Der erste Abend im Hotel wird zu einem Live-Werbefilm für die Zigarettenindustrie. Die Gäste stellen nach dem Abendessen so ziemlich jede Situation nach, wegen denen mir das Rauchen tatsächlich und entgegen aller Vernunft Spaß gemacht hat. Ein Gast raucht eine Zigarette nach dem Essen. Ein Pärchen raucht, nachdem es, nunja, von einem romantischen Abenteuer am Strand zurückkehrt. Ein russischer Besucher steckt sich beim Pokern eine Kippe in den Mund und sieht seine Gegner an wie Cincinnati Kid einst Nemesis Lancey Howard vor dem entscheidenden Duell. Jetzt hätte ich auch gern eine. Aber ich bleibe tapfer.

Ich bin gestresst!

Der nächste Tag ist HB-Männchen-Tag. Ich bin tierisch gestresst. Am Morgen habe ich gegen einen russischen Ivan-Drago-Verschnitt - ich glaube sogar, es war Dolph Lundgren - beim Volleyball verloren. Seine Siegeszigarette hätte ich ihm am liebsten auf dem Kopf ausgedrückt. Danach habe ich beim Ausflug die srilankische Zeitmessung kennengelernt. "Gleich" bedeutet "in frühestens einer Stunde", und "eine Stunde zu Fuß" ist ein Tagesmarsch. Normalerweise hätte ich nun drei bis 17 Zigaretten gebraucht, um nicht durchzudrehen. Doch auch wenn ich kurz vor einer Halsschlagaderzerrung stehe: Ich bleibe rauchfrei. Wie? Komplimente von meiner Frau, der Gedanke an zwei dreckige Autos, die ich putzen müsste und mein kranker Ehrgeiz, nicht verlieren zu können.

Die härsteste Prüfung wartet jedoch am letzten Abend. Da sitzen die Einheimischen am Strand herum, rauchen eine Friedenspfeife und laden uns ein. Was soll ich sagen? Ich bin weiter rauchfrei. Ich habe lieber den Russen beim Tennis besiegt und mich ganz ohne Worte mit dem Taxifahrer über die Fahrt zum Flughafen geeinigt: Ich hatte 3.30 Uhr mit ihm vereinbart, bin aber erst um vier Uhr erschienen - und war genau dreißig Sekunden vor ihm da. Man muss nur auf seine Mitmenschen eingehen.

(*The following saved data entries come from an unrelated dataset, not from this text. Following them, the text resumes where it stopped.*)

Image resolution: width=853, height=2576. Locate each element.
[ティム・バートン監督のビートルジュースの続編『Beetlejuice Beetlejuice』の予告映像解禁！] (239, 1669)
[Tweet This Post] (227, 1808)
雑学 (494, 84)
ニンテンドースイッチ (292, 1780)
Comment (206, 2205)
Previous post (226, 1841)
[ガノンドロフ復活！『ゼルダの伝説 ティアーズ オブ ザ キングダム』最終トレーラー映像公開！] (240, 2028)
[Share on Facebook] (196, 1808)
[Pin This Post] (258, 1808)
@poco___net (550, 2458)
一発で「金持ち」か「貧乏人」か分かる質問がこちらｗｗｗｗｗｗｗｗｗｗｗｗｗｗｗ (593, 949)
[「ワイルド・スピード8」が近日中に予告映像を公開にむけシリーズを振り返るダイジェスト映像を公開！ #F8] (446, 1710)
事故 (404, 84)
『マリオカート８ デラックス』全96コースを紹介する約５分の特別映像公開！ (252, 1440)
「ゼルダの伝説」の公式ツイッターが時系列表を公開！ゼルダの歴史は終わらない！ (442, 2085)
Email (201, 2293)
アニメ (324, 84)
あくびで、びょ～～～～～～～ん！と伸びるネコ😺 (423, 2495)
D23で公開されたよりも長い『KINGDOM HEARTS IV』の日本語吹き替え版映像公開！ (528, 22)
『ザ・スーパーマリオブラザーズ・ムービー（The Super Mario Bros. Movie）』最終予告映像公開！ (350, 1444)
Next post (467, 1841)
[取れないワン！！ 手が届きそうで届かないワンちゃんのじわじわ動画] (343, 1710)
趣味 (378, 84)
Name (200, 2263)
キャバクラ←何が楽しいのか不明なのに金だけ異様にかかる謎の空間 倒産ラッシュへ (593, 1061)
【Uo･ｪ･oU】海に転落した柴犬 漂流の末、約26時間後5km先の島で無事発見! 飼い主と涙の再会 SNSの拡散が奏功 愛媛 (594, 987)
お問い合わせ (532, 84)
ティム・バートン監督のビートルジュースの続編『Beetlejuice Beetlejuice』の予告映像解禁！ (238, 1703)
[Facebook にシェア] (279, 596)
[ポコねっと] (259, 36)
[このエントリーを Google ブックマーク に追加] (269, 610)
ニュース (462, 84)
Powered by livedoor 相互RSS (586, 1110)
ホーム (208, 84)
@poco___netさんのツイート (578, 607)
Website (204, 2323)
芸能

Wo wir gerade von Mitmenschen sprechen. Vielleicht fragen Sie sich, wie es den beiden Mitstreitern Ralf und Lars ergangen sein mag. Ich möchte nur soviel verraten: Lars steht wahrscheinlich gerade in einer Raucherbox am Flughafen - und Ralf versucht davor, eine Zigarette zu schnorren. Über die beiden wird im Himmel keine Freude herrschen - zumindest nicht beim Thema Rauchen.

Lesen Sie nächste Woche: Wie sich Nichtrauchen aufs Flirten auswirkt ...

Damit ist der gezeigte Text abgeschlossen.